**Task details:**
All of the entries need to be set down exactly as they read.

**Input material:**
Content starts

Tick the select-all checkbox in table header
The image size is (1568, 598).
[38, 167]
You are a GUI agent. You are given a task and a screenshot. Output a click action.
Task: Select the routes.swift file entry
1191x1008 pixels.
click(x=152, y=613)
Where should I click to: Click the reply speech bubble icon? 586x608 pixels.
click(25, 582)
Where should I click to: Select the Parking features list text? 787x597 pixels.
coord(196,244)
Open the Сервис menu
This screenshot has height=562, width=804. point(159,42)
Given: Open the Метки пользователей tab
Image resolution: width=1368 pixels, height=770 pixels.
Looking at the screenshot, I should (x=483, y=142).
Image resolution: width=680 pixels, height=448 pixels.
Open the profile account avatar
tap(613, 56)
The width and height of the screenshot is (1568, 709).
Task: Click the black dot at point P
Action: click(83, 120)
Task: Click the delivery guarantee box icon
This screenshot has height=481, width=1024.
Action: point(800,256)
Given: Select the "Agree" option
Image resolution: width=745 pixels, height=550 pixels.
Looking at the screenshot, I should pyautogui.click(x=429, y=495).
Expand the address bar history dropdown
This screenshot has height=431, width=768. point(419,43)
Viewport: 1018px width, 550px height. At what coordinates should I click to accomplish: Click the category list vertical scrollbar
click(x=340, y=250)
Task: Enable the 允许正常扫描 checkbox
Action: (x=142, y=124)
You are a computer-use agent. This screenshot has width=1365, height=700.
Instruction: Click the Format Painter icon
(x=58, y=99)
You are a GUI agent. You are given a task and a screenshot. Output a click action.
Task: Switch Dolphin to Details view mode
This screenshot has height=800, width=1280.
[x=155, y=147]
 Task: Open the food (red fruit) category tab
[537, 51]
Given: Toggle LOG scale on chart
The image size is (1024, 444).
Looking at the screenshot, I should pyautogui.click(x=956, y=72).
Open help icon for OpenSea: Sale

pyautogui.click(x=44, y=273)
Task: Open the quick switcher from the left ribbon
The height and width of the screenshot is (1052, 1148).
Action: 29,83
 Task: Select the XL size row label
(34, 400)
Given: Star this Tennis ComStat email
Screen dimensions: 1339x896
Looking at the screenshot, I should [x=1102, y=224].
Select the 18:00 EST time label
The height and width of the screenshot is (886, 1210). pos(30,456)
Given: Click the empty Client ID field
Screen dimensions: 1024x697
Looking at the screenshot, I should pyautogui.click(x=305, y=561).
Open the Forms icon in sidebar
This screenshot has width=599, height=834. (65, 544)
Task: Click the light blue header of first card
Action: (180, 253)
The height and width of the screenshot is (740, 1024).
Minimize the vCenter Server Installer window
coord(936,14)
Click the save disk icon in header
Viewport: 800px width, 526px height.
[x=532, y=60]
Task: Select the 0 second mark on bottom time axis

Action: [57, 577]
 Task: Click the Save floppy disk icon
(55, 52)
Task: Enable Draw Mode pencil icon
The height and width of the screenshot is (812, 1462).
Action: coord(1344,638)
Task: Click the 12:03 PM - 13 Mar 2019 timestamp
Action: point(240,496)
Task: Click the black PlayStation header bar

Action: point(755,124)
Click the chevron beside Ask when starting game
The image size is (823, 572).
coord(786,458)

Content ends

**Response box:**
Tick the select-all checkbox in table header
The image size is (1568, 598).
[38, 167]
You are a GUI agent. You are given a task and a screenshot. Output a click action.
Task: Select the routes.swift file entry
1191x1008 pixels.
click(x=152, y=613)
Where should I click to: Click the reply speech bubble icon? 586x608 pixels.
click(25, 582)
Where should I click to: Select the Parking features list text? 787x597 pixels.
coord(196,244)
Open the Сервис menu
This screenshot has height=562, width=804. point(159,42)
Given: Open the Метки пользователей tab
Image resolution: width=1368 pixels, height=770 pixels.
Looking at the screenshot, I should (x=483, y=142).
Image resolution: width=680 pixels, height=448 pixels.
Open the profile account avatar
tap(613, 56)
The width and height of the screenshot is (1568, 709).
Task: Click the black dot at point P
Action: click(83, 120)
Task: Click the delivery guarantee box icon
This screenshot has height=481, width=1024.
Action: point(800,256)
Given: Select the "Agree" option
Image resolution: width=745 pixels, height=550 pixels.
Looking at the screenshot, I should pyautogui.click(x=429, y=495).
Expand the address bar history dropdown
This screenshot has height=431, width=768. point(419,43)
Viewport: 1018px width, 550px height. At what coordinates should I click to accomplish: Click the category list vertical scrollbar
click(x=340, y=250)
Task: Enable the 允许正常扫描 checkbox
Action: (x=142, y=124)
You are a computer-use agent. This screenshot has width=1365, height=700.
Instruction: Click the Format Painter icon
(x=58, y=99)
You are a GUI agent. You are given a task and a screenshot. Output a click action.
Task: Switch Dolphin to Details view mode
This screenshot has height=800, width=1280.
[x=155, y=147]
 Task: Open the food (red fruit) category tab
[537, 51]
Given: Toggle LOG scale on chart
The image size is (1024, 444).
Looking at the screenshot, I should pyautogui.click(x=956, y=72).
Open help icon for OpenSea: Sale

pyautogui.click(x=44, y=273)
Task: Open the quick switcher from the left ribbon
The height and width of the screenshot is (1052, 1148).
Action: 29,83
 Task: Select the XL size row label
(34, 400)
Given: Star this Tennis ComStat email
Screen dimensions: 1339x896
Looking at the screenshot, I should [x=1102, y=224].
Select the 18:00 EST time label
The height and width of the screenshot is (886, 1210). pos(30,456)
Given: Click the empty Client ID field
Screen dimensions: 1024x697
Looking at the screenshot, I should pyautogui.click(x=305, y=561).
Open the Forms icon in sidebar
This screenshot has width=599, height=834. (65, 544)
Task: Click the light blue header of first card
Action: (180, 253)
The height and width of the screenshot is (740, 1024).
Minimize the vCenter Server Installer window
coord(936,14)
Click the save disk icon in header
Viewport: 800px width, 526px height.
[x=532, y=60]
Task: Select the 0 second mark on bottom time axis

Action: [57, 577]
 Task: Click the Save floppy disk icon
(55, 52)
Task: Enable Draw Mode pencil icon
The height and width of the screenshot is (812, 1462).
Action: coord(1344,638)
Task: Click the 12:03 PM - 13 Mar 2019 timestamp
Action: point(240,496)
Task: Click the black PlayStation header bar

Action: point(755,124)
Click the chevron beside Ask when starting game
The image size is (823, 572).
coord(786,458)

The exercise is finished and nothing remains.